Parents, too, play part in this. I remember one mom who honestly told me that she always compared her son to others with disabilities and was relieved when the other's disability was more significant. She said that she could relax into the 'at least my son isn't as bad off as him." She said that she was trying to stop thinking that way, that she had to see her son as part of a greater whole and that he fit where he fit without comparisons and without superiority to one and inferiority to another.

Good goal.

Wonder if we'll ever get there.

5 comments:

Anonymous said...

Actually, I see this all the time in my reading of listserves and forums. I think whenever a group has been ostracized, they find the need to create a hierarchy within themselves. No one wants to be "on the bottom rung". And I suppose everyone is used to their own disability and sees it as not as bad as someone else's, it's a matter of perspective.

Lisa

Anonymous said...

Dave,
I live in Chico, California. Recently in a free, weekly paper, I read an editorial article that was extremely disturbing.The author used a variety of defamatory language that was shocking to me. I was outraged at the letter, and at the editor for allowing it to be published. Needless to say, there was some public outcry, and the author responded with yet another outrageous letter. The author's name is Anthony Peyton Porter. . .Here is the address to both articles.

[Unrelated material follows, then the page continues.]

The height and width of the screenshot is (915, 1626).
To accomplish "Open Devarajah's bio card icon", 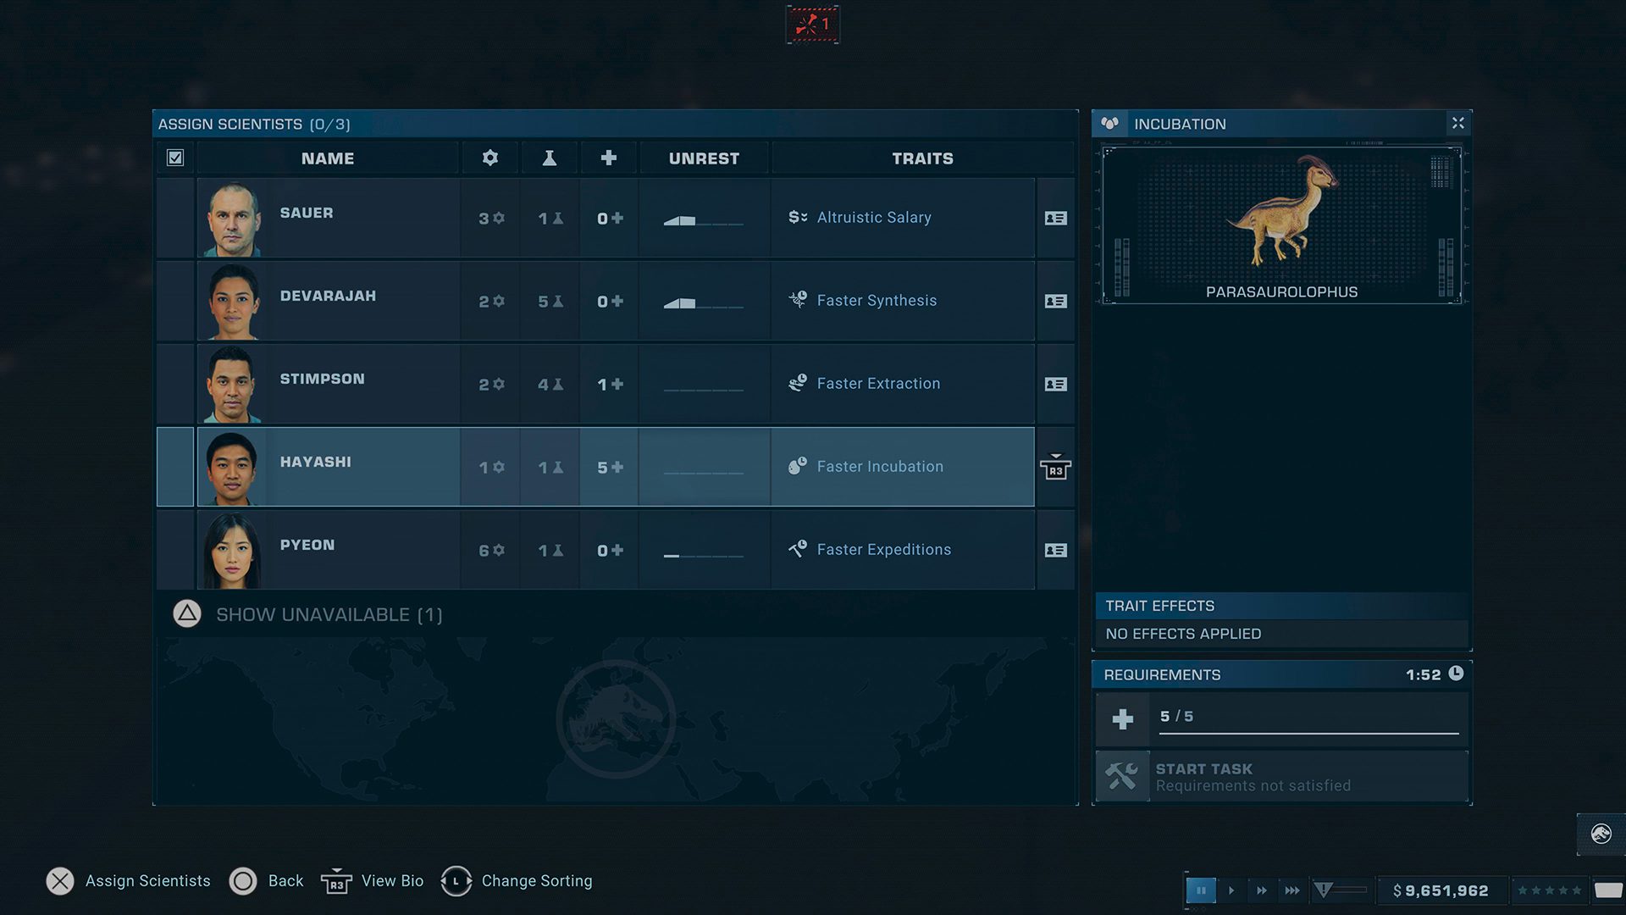I will (x=1055, y=301).
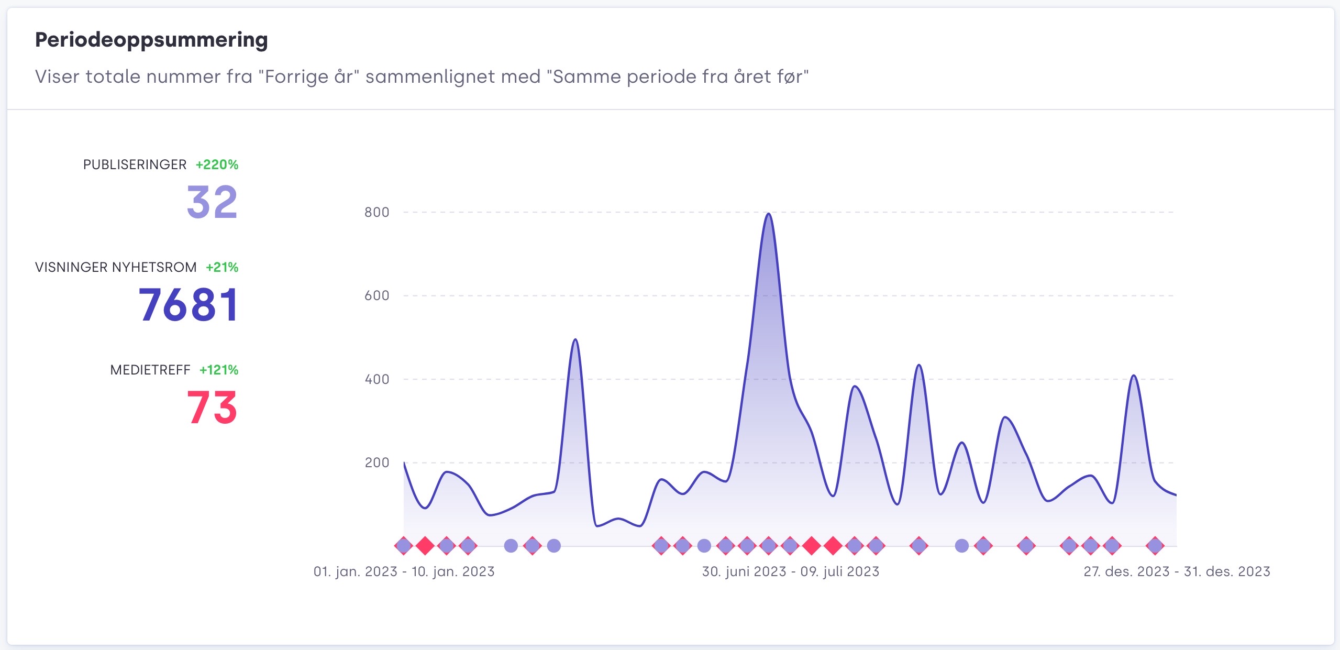Click the Medietreff count 73
The width and height of the screenshot is (1340, 650).
212,407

http://www.newsreview.com/chico/Content?oid=354117

http://www.newsreview.com/chico/Content?oid=359900

I have been working for adults with disabilities for many years, and have seen many types of discrimination. Your writings and lectures have often helped me to better understand the best way to serve my clients. In my fifteen years in this field, I have never felt so outraged and helpless by one person's ignorance. I would deeply appretiate any guidance, words of wisdom, or assistance on this issue. My e-mail is, adgoodwin85@hotmail.com

Thank You,
Alea

Anonymous said...

Dave,

Off the point here, but even though you're Canadian, I know you occasionally come down to the states for lectures etc, so I assume you pay at least some attention to american disability law as well as Canadian. So you might know the American with Disabilities Act has been repeately weakened and diluted of its original intent in court case after court case.

Well, some us congress reps are trying to address this with the ADA Restoration Act. There's a petition campaign (for US voters to sign) to garner support for it. I'm trying to encourage people to blog about it. (My own blog post on the petition is at reunifygally.wordpress.com") Even though it isn't your country, would you feel comfortable joining in? Perhaps you've heard of stories about how people with intellectual or other disabilities have been failed by the ADA as it is currently interpreted, enforced and implemented?

Thanks!

Andrea
Reunifygally.wordpress.com
Wecando.wordpress.com

Dave Hingsburger said...

Alea, I went and read the columns that you highlighted and have written a letter of complaint myself. Why is it that demeaning language is offensive if it's about race or gender or sexuality but similar remarks about disability are acceptable. Forgive me, but Anthony Peyton Porter is a total jerk.

Amanda Forest Vivian said...

I'm a person with autism spectrum disorder and you hear lots of ASD people going around talking about how they're not "retarded" and they don't want to be associated with people who are. Well, one time I was talking to a girl with ID (who didn't realize that I was Autistic) and she contemptuously said that some of the people at her workshop were autistic and made a crazy sign with her finger. I guess I should have been upset but I was actually amused, in a mean sort of way. I wished that ASD people who discriminate against ID people could see that ID people can discriminate against us just as well.